News Americas, NEW YORK, NY, Weds. 22, 2017: Managing Director of the International Monetary Fund, (IMF), Christine Lagarde, says the Caribbean’s growth has been affected by at least four structural impediments. Addressing the IMF’s Sixth High Level Caribbean Forum in Jamaica late last week, Lagarde identified those four impediments as:
1: The region’s high cost of electricity:
2: Limited access to credit for households and medium and small enterprises;
3: High rates of violent crime;
4: A persistent outflow of highly-skilled workers or the brain drain.
Zoning in on the hot button issue of crime and youth unemployment in the Caribbean, which is among the highest in the world, Laguarde said “crime – partly fueled by this high rate of joblessness – is a major obstacle to growth in the Caribbean.”
The IMF head said “crime imposes several economic costs, including public spending on security and the criminal justice system; private spending on security; and social costs from the loss of income due to victimization and incarceration.”

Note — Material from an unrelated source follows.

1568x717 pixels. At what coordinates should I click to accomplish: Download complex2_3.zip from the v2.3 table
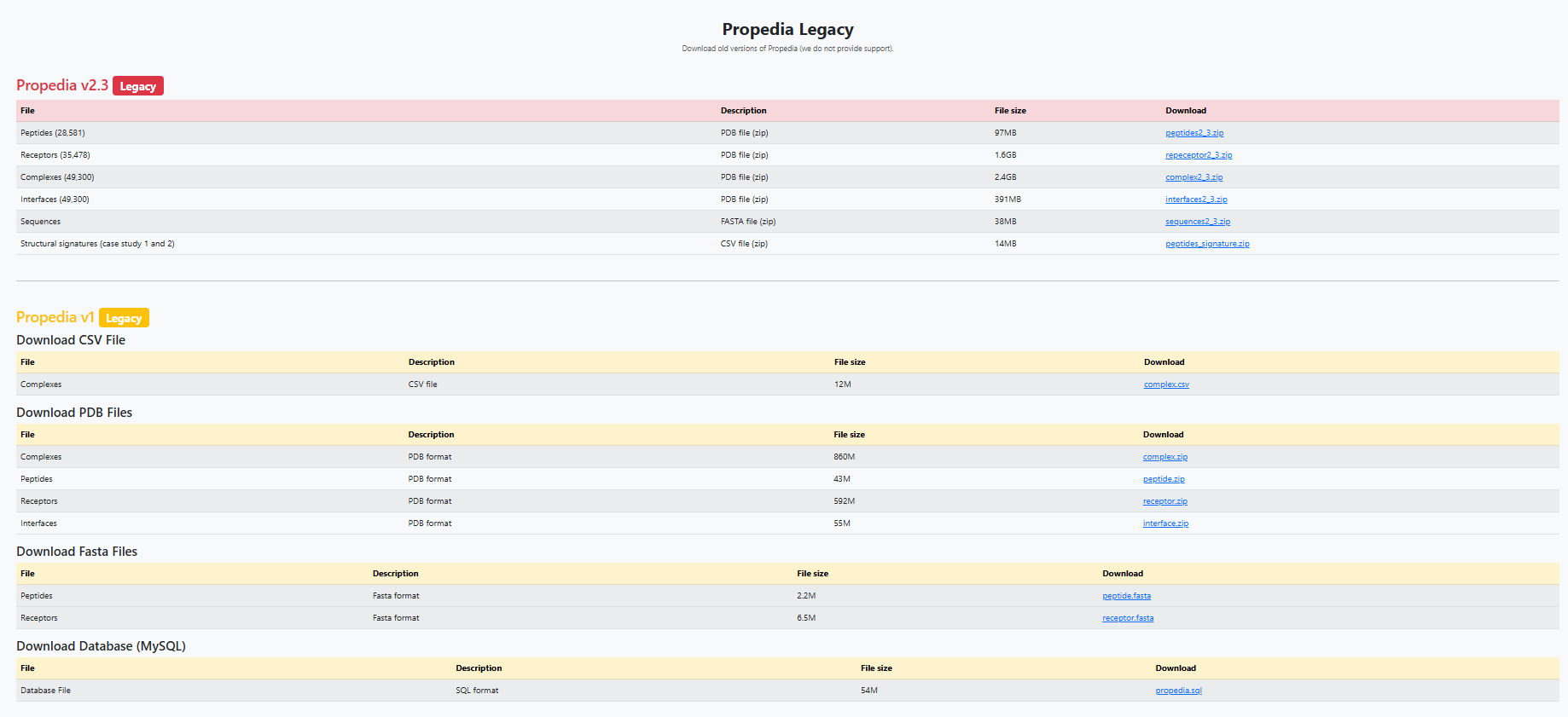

She pointed to a recent study from the Inter-American Development Bank which found that, on average, crime in the Caribbean costs nearly 4 percent of GDP per year, more than in most Latin American countries.
“So we need to create a virtuous cycle, where strong growth would reduce high unemployment and in particular high youth unemployment and crime which, in turn, would contribute to boosting productivity and growth —without which investors are reluctant to invest,” she suggested as a solution, in remarks at the event.
The IMF forum was help in partnership with the Government of Jamaica on Nov. 16th in Kingston.